Bab 2

6.9K 632 9
                                    

Winda menunduk diam di atas sofa. Dia kini sudah menempati rumah Praba. Mereka sudah menikah, setelah satu bulan pengakuan kehamilannya di hadapan Argiantara, kakaknya. Winda kini hanya terduduk pasrah di hadapan sang kakak yang hari ini sengaja mengantarnya pindah ke rumah baru milik suaminya.

"Mas nggak pernah marah ke kamu. Mas hanya kecewa pada diri Mas sendiri karena nggak bisa jaga adik satu-satunya. Bapak sudah nitipin kamu ke Mas selama di Jakarta, tapi Mas malah nggak bisa ngawasin kamu hingga kejadian seperti ini terjadi." Suara dari Argiantara membuat Winda memberanikan diri untuk mengangkat kepalanya yang tadi tertunduk.

Winda menatap sang kakak yang tampak lelah. "Mas Ian nggak salah, Winda yang salah. Harusnya Winda bisa jaga diri dan nggak terjerumus seperti ini."

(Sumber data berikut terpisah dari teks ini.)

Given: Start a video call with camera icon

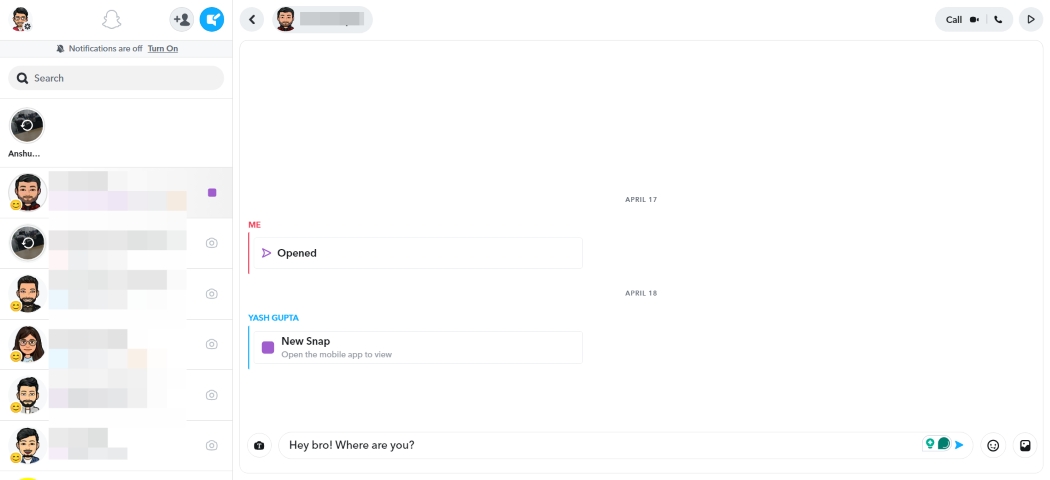Looking at the screenshot, I should 974,19.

Lelaki itu tersenyum. "Tapi setidaknya Mas bersyukur, Win. Prabaswara yang menjadi suami kamu. Dia sangat bertanggungjawab. Dia sosok luar biasa, Mas kagum  dan menghormati dia, walau status dia adik ipar, Mas, tapi dia jelas lebih tua dan kedudukan dia patut untuk dihormati." Lelaki itu terdiam sejenak. "Seandainya lelaki itu bukan Prabaswara, entah, apakah Mas akan melepaskan kamu atau enggak? Kamu terlalu berharga untuk dilepaskan pada lelaki liar di luaran sana. Prabaswara jelas memiliki semua kriteria baik dan Mas awalnya tidak menyangka dia bisa berbuat hal itu pada kamu."

Winda termenung. Nyatanya, Prabaswara tak pernah melakukan itu. Prabaswara tak pernah membuatnya hamil. Apakah jika lelaki itu Arka, kakaknya tak akan mengizinkan? Apa jadinya jika kakaknya tahu kalau dalam kandungannya ini bukan anak dari Prabaswara dan lelaki yang membuatnya hamil entah berada di mana sekarang?

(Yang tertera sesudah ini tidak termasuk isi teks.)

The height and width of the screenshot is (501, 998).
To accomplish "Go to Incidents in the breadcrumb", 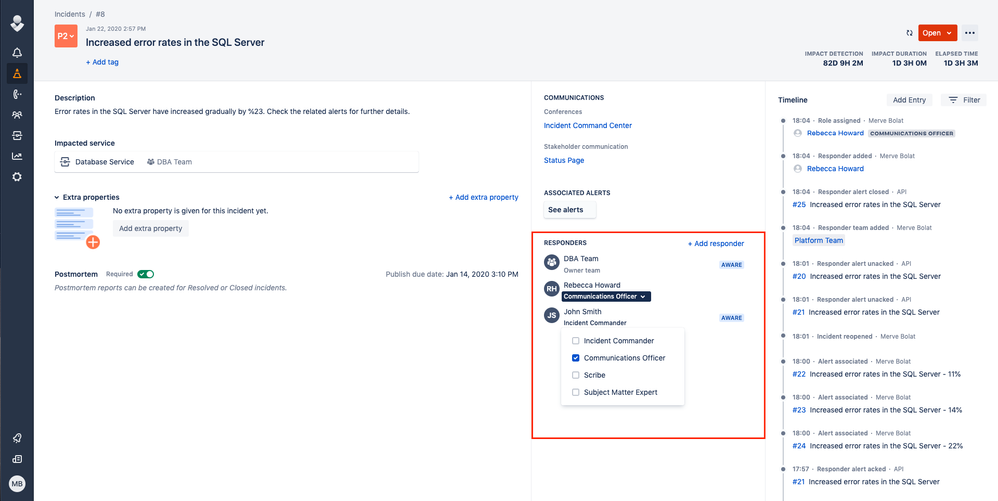I will [x=70, y=13].
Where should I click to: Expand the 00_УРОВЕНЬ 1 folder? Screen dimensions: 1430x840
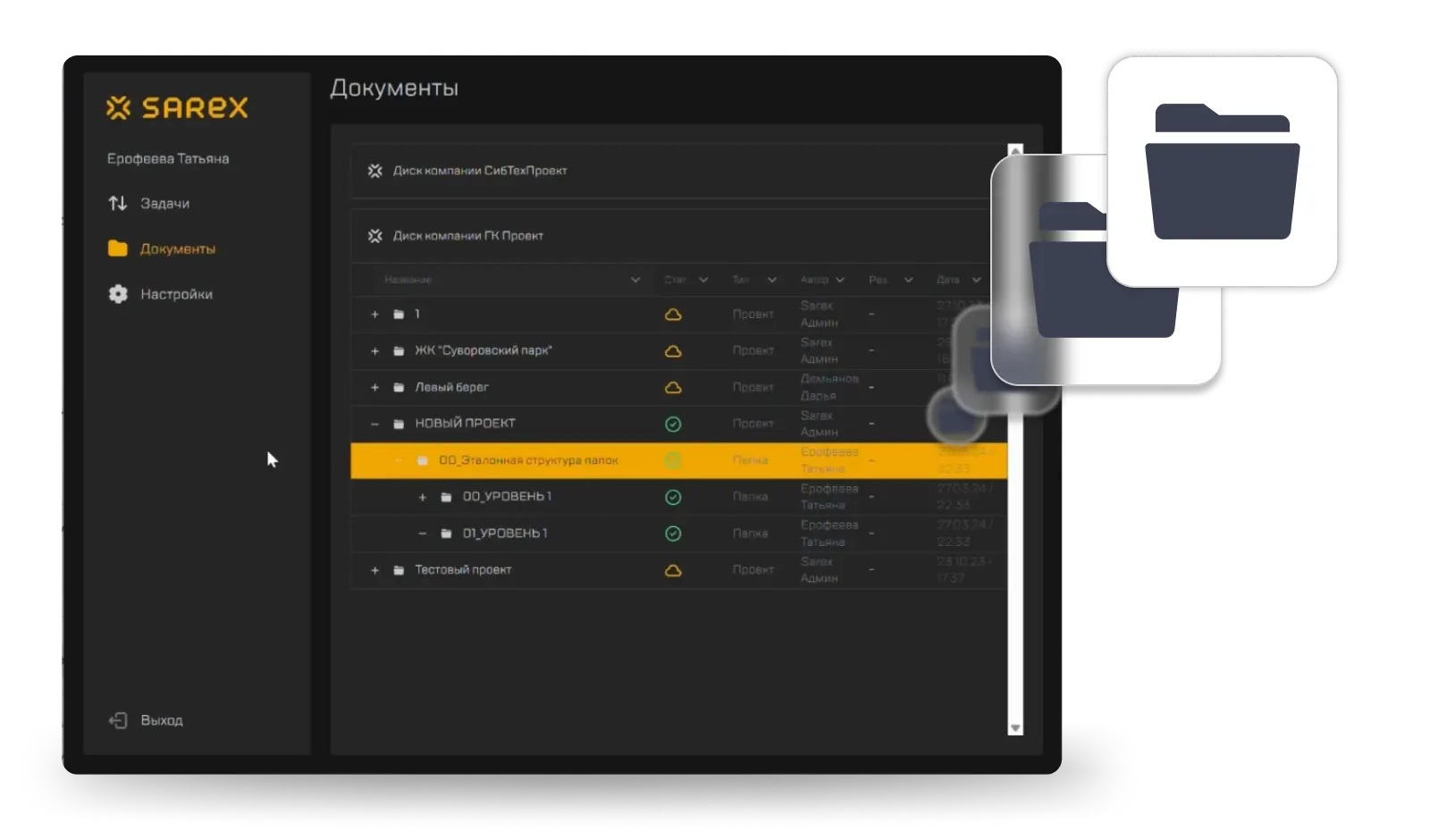point(423,497)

"Kamu sekarang sudah memiliki orang yang akan menjaga kamu, Win. Hormati dia! Kamu harus bahagia. Cintai anak kalian! Anak suamimu juga! Jangan anggap dia anak orang lain! Dia anak kamu, meski bukan terlahir dari rahim kamu," nasehat Argiantara sebelum bergegas pamit meninggalkan Winda yang hanya bisa mengangguk dan memaksakan senyumnya.

Winda hanya bisa duduk terdiam. Pikiran entah lari ke mana. Semua masalah bergumul jadi satu di kepalanya. Winda tak menyadari keberadaan lelaki yang kini duduk di sampingnya.

Lelaki itu berdehem yang membuat Winda menolehkan kepalanya. "Kamu istirahat aja dulu. Dari tadi kamu belum istirahat, 'kan?"

Winda tersenyum. "Sejak kapan Mas Praba di sini?"

"Sejak kamu melamun setelah kakakmu pulang," jawabnya dengan santai. "Apa yang kamu pikirkan?"

Winda menggeleng. "Nggak ada." Winda mengedarkan pandangannya ke seluruh ruangan. "Alindra benar-benar menginap di rumah Mama, Mas?"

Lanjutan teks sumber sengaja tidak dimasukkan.